D'altro lato, riconoscere l'esigenza di un adeguamento significa prendere atto che alcune scelte compiute oltre mezzo secolo fa dai padri costituenti in materia di ordinamento della Repubblica accusano l'usura del tempo e richiedono un aggiornamento. Certo, quest'ultimo ha continuamente luogo anche in forme diverse dalla modifica formale, in ragione dell'apertura del progetto costituzionale, percepibile non solo nei principi previsti nella prima parte, ma anche nell'essenziale profilo del governo parlamentare previsto nella seconda. Tuttavia, proprio per quanto attiene all'organizzazione costituzionale dello Stato, il lungo dibattito sulle riforme svoltosi dall'inizio degli anni ottanta ad oggi ha isolato alcuni punti di consenso, su due temi fra loro distinti, ma anche in un certo modo connessi.
Se, infatti, si ripercorre il lungo cammino segnato dal «decalogo Spadolini» (1982), dal Comitato Riz-Bonifacio (VIII legislatura), dalla Commissione Bozzi (IX legislatura), dalla Commissione De Mita Iotti (XI legislatura), dal Comitato Speroni (1994), dalla Commissione D'Alema (XIII legislatura), dalla riforma del titolo V nel 2001 e dal disegno di legge approvato dalle Camere nel 2005 e respinto dal corpo elettorale nel referendum confermativo del 2006, si individuano alcuni fili conduttori comuni, che attraversano progetti di riforma costituzionale pur molto diversi tra loro per vari aspetti.
Tali fili conduttori attengono a due grandi questioni: da un lato l'esigenza di superare il bicameralismo paritario, individuando nel Senato una istanza di rappresentanza territoriale; dall'altro il rafforzamento del Presidente del Consiglio dei ministri all'interno del potere esecutivo.

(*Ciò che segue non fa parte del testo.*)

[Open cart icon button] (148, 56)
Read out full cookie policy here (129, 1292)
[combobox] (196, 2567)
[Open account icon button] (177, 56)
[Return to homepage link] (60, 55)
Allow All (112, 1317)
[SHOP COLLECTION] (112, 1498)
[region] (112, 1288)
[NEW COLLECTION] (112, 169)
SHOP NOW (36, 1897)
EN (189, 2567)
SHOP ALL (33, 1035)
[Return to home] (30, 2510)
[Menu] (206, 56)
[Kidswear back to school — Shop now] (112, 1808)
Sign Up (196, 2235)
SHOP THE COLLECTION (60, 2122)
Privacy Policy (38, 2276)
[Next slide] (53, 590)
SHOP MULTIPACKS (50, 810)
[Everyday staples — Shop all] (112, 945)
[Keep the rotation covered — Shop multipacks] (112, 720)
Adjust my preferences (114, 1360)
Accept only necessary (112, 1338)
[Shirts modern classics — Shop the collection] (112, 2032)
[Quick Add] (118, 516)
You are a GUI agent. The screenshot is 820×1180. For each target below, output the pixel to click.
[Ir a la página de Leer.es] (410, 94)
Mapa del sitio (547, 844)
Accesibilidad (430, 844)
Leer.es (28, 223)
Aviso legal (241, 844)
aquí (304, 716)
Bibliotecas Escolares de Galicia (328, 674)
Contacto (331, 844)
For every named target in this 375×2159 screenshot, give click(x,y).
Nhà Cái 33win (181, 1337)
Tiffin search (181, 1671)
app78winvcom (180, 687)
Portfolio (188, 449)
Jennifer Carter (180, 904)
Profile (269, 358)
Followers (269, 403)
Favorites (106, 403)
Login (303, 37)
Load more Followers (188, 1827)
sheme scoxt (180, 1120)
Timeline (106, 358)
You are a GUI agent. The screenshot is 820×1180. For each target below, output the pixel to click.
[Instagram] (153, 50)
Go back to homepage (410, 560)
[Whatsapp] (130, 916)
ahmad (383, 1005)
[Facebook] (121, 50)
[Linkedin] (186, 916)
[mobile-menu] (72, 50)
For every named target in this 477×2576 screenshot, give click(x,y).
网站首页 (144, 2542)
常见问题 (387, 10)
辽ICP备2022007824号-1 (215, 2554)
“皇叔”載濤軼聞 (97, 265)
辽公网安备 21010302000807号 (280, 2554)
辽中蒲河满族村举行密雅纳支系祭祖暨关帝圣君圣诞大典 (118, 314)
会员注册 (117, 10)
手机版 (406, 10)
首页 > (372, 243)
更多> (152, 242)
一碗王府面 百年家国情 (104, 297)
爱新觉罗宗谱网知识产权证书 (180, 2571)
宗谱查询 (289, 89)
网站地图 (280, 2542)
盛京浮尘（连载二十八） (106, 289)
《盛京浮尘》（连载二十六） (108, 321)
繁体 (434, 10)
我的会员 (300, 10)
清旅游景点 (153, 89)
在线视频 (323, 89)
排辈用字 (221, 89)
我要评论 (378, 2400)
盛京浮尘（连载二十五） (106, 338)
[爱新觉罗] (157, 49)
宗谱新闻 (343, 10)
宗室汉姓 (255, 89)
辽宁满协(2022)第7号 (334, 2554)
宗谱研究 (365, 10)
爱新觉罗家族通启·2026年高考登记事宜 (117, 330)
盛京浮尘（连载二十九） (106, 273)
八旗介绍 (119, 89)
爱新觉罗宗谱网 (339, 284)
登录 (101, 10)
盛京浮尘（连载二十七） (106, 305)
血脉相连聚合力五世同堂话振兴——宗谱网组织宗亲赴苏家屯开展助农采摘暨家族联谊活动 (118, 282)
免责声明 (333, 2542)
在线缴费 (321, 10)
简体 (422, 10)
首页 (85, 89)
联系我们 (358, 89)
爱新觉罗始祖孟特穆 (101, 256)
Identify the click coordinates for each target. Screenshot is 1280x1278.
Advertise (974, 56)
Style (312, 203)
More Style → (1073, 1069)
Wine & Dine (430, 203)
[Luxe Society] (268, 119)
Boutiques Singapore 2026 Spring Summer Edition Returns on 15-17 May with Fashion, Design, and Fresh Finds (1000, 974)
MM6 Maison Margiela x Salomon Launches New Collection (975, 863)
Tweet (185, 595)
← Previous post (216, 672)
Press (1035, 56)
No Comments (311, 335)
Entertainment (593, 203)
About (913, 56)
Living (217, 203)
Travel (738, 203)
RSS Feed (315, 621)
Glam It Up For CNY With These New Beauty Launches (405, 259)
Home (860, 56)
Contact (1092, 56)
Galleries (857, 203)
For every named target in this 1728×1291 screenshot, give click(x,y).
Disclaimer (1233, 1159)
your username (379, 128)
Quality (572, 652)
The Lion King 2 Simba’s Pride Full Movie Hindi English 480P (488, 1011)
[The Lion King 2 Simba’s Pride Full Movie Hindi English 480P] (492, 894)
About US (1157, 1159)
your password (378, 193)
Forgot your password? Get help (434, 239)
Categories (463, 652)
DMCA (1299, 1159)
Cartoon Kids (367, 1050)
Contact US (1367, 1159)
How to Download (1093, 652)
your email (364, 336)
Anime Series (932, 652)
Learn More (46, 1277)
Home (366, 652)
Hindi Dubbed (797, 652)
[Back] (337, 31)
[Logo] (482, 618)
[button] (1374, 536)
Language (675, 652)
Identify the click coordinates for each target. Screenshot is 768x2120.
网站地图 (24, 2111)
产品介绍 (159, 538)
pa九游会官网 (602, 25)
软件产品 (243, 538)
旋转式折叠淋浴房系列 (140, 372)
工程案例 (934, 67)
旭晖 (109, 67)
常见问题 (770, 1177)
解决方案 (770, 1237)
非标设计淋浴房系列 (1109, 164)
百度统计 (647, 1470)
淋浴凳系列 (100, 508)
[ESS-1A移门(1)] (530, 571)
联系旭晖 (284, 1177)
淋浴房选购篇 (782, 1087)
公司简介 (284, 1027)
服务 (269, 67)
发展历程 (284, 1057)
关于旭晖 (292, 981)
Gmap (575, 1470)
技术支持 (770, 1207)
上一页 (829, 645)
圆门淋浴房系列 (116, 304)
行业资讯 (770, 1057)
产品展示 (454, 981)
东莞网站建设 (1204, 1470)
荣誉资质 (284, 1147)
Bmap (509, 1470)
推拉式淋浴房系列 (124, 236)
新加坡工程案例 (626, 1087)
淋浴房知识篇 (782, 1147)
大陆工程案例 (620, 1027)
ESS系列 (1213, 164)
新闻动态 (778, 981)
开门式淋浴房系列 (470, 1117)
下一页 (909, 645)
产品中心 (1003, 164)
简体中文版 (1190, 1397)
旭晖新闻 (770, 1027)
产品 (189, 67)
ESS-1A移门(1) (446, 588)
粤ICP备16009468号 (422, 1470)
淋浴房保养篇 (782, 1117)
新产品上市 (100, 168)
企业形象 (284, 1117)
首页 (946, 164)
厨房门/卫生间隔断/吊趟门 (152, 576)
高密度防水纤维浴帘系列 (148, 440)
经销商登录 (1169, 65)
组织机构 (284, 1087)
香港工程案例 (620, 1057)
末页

Certo, non si può negare che i vari progetti di revisione costituzionale sin qui succedutisi abbiano individuato soluzioni fra loro molto diverse ai problemi ora accennati. Né si può tacere che tali progetti si sono fra loro differenziati per il grado di incisività delle riforme che proponevano, o per la dimensione dello scostamento dall'ispirazione originaria della Costituzione. Tuttavia, pur fra queste differenze, si possono scorgere alcuni contenuti minimi comuni: ed è proprio su questi contenuti - sui quali si può forse ritenere che si sia formato un consenso «per intersezione» fra le varie forze politiche - che il presente testo tenta di intervenire.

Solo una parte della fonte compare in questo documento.